### [Task]
Starting at the first line of the data below, repeat each line word for word up to and including the line with "Precio luz hoy (303, 97)".

### [Given records]
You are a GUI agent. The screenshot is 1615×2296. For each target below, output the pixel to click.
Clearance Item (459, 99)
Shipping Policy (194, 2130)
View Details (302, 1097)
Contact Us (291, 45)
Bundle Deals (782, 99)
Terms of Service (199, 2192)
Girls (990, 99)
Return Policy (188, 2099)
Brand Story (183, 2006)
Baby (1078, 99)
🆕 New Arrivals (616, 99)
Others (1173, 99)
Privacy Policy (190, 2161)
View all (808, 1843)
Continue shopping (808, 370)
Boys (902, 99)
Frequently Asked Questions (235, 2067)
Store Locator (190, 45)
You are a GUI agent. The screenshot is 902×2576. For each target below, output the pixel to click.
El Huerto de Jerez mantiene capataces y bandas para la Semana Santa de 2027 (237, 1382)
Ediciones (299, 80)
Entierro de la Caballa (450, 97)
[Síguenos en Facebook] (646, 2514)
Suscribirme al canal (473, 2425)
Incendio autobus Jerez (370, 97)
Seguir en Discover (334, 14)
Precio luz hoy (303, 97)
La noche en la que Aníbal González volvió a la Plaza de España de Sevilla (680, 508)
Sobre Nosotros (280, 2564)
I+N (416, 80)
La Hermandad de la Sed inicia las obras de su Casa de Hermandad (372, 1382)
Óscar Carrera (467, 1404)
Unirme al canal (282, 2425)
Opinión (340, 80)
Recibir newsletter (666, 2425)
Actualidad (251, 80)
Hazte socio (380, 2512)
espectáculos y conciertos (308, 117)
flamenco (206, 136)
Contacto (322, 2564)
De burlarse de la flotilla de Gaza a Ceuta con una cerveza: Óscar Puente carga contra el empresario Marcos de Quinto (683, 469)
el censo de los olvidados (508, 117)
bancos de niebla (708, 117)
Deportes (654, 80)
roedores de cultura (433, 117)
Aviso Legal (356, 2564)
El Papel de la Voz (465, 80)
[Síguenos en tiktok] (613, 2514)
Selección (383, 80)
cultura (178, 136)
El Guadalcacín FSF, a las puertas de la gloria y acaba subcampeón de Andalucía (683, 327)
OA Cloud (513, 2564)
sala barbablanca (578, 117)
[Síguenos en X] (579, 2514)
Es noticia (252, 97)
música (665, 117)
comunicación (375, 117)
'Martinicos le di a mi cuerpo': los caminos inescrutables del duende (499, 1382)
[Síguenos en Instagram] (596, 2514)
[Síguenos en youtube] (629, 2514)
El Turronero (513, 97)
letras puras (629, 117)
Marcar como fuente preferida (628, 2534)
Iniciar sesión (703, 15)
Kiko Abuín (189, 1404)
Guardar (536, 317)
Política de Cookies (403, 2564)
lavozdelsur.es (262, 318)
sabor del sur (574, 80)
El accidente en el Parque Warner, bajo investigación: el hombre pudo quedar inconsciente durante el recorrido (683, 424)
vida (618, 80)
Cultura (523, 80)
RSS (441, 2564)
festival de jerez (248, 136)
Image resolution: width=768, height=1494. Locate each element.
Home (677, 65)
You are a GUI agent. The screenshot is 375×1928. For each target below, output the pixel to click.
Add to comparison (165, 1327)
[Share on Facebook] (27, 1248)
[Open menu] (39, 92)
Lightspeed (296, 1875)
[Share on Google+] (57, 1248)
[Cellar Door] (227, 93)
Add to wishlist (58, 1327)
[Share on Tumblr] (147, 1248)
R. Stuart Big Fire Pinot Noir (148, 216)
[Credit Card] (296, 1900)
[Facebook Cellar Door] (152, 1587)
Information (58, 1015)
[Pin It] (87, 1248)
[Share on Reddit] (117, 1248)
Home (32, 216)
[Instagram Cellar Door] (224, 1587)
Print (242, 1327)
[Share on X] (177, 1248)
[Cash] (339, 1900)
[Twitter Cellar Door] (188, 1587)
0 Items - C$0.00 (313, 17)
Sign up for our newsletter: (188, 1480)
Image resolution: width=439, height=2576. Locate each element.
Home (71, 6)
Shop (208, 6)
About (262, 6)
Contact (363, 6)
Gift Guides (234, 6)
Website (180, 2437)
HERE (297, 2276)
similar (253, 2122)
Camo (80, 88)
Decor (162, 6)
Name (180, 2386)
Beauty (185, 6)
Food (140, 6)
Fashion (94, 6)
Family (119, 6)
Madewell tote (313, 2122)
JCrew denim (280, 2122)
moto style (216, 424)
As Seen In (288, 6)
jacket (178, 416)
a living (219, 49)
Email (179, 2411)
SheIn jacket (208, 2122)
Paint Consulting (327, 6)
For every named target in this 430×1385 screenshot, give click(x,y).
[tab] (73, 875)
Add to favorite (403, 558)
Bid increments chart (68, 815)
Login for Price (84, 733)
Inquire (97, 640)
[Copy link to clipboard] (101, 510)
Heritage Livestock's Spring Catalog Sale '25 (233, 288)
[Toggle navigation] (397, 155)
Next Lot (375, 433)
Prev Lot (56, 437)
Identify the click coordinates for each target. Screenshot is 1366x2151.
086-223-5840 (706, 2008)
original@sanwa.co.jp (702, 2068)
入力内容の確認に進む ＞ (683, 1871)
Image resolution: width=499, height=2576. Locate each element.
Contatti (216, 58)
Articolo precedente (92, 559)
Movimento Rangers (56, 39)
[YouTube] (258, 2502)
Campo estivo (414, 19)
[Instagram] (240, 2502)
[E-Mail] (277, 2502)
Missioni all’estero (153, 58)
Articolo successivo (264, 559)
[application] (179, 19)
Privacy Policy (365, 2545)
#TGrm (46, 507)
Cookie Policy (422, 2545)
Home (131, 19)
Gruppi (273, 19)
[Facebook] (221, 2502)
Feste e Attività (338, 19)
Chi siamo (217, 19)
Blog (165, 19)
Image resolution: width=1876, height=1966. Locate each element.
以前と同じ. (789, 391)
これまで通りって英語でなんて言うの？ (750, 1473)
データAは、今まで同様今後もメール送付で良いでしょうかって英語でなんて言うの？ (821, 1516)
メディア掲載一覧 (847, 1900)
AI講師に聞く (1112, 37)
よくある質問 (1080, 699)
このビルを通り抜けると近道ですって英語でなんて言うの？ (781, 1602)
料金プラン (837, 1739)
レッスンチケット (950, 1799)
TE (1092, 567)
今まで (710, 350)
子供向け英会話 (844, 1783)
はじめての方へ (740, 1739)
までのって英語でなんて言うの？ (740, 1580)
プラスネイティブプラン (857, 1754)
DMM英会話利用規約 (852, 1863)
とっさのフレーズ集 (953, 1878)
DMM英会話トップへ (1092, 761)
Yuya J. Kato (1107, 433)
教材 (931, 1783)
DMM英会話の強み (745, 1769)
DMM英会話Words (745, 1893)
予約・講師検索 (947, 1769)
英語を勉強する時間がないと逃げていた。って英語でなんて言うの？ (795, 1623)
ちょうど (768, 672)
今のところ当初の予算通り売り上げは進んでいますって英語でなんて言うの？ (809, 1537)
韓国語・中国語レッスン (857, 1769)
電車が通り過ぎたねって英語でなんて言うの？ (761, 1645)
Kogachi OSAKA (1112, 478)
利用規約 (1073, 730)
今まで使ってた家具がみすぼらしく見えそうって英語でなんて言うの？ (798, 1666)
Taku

### [Task output]
You are a GUI agent. The screenshot is 1615×2296. For each target below, output the pixel to click.
Clearance Item (459, 99)
Shipping Policy (194, 2130)
View Details (302, 1097)
Contact Us (291, 45)
Bundle Deals (782, 99)
Terms of Service (199, 2192)
Girls (990, 99)
Return Policy (188, 2099)
Brand Story (183, 2006)
Baby (1078, 99)
🆕 New Arrivals (616, 99)
Others (1173, 99)
Privacy Policy (190, 2161)
View all (808, 1843)
Continue shopping (808, 370)
Boys (902, 99)
Frequently Asked Questions (235, 2067)
Store Locator (190, 45)
You are a GUI agent. The screenshot is 902×2576. For each target below, output the pixel to click.
El Huerto de Jerez mantiene capataces y bandas para la Semana Santa de 2027 (237, 1382)
Ediciones (299, 80)
Entierro de la Caballa (450, 97)
[Síguenos en Facebook] (646, 2514)
Suscribirme al canal (473, 2425)
Incendio autobus Jerez (370, 97)
Seguir en Discover (334, 14)
Precio luz hoy (303, 97)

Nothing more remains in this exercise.